By the end of 2026, it'll be a $2 billion drug because it's safe and it works. And it's a once-a-day pill for fatty liver disease. And the alternative is that your liver fails and you die. So it's a highly promising compound. There's one pill in development that can try and compete with it. The other pill, which is still in development, triggers weight gain. Do you know what people with fatty liver disease do not need?
Finally, Dave presents the final company that tackles weight loss by focusing on genetics. Unlike the first two companies, this one treats patients with an injectable drug rather than a pill. However, it zeroes in on our natural "hunger switch," suppressing the users' appetites. Right now, the company is only waiting to get past trials, which puts it at a disadvantage compared with the other two. But Dave still believes that because of how it works, it's still set to stand beside the two pills...

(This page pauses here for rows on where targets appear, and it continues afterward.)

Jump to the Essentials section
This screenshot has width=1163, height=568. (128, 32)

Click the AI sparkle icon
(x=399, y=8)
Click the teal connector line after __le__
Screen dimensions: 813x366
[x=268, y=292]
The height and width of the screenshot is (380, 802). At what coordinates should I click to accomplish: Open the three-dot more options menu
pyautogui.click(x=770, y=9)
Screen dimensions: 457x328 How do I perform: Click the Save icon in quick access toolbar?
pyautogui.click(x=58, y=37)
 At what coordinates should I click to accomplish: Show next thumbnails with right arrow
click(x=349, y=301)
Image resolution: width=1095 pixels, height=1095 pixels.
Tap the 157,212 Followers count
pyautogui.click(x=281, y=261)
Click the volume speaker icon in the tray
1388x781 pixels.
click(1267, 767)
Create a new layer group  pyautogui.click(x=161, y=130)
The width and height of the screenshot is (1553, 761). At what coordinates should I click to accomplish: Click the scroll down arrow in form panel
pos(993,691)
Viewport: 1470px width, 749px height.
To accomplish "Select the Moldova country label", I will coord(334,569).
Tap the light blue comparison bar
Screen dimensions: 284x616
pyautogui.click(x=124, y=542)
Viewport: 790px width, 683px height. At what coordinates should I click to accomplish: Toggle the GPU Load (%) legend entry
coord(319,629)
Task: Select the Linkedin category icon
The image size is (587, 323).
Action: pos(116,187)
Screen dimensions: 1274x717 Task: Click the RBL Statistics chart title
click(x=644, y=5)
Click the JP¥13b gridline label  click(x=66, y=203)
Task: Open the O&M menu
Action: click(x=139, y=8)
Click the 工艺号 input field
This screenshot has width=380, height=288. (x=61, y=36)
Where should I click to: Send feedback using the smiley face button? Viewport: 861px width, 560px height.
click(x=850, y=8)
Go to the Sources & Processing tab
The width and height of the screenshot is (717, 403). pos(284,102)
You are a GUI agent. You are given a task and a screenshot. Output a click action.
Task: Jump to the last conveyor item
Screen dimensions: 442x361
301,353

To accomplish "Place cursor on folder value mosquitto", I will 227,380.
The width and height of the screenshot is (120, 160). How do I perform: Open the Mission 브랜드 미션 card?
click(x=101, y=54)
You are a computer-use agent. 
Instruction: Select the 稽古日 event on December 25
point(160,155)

So what kind of maintenance therapy can you give people so that they actually improve? A once-a-day pill that saves their liver, which had been damaged because of obesity, and then recovers, and maybe a different approach to hunger – that's it. These three. Everything we've seen from GLP-1s. That's the opening act. This is the real deal.
Click on the image below to watch the video interview with Dave right now. For the audio version, click "Listen" above.
(Additional past episodes are located here.)
The transcript is coming soon.
This Week's Guest
Dave Lashmet is the editor of Stansberry Venture Technology, a monthly advisory that takes a "venture capitalist" approach to investing. He was one of the first employees at Stansberry Research back in the early days of the business. His unique insight into new technologies has led to some of the biggest gains in the company's history. Dave has spent 10-plus years teaching and writing about medicine and technology at major research universities. He has also conducted research at some of the most important facilities in North America, including Harvard Medical School, Johns Hopkins University, the Massachusetts Institute of Technology, and the Canadian Centers for Disease Control, just to name a few.
Dave returned to Stansberry Research in 2014 after a stint at a consumer-electronics company where he managed a team of experts. His work there took him around the world, delivering presentations in Germany, Taiwan, China, Canada, New York, and Los Angeles. He has even delivered a briefing before a congressional delegation. Dave is also an analyst for Stansberry's Investment Advisory.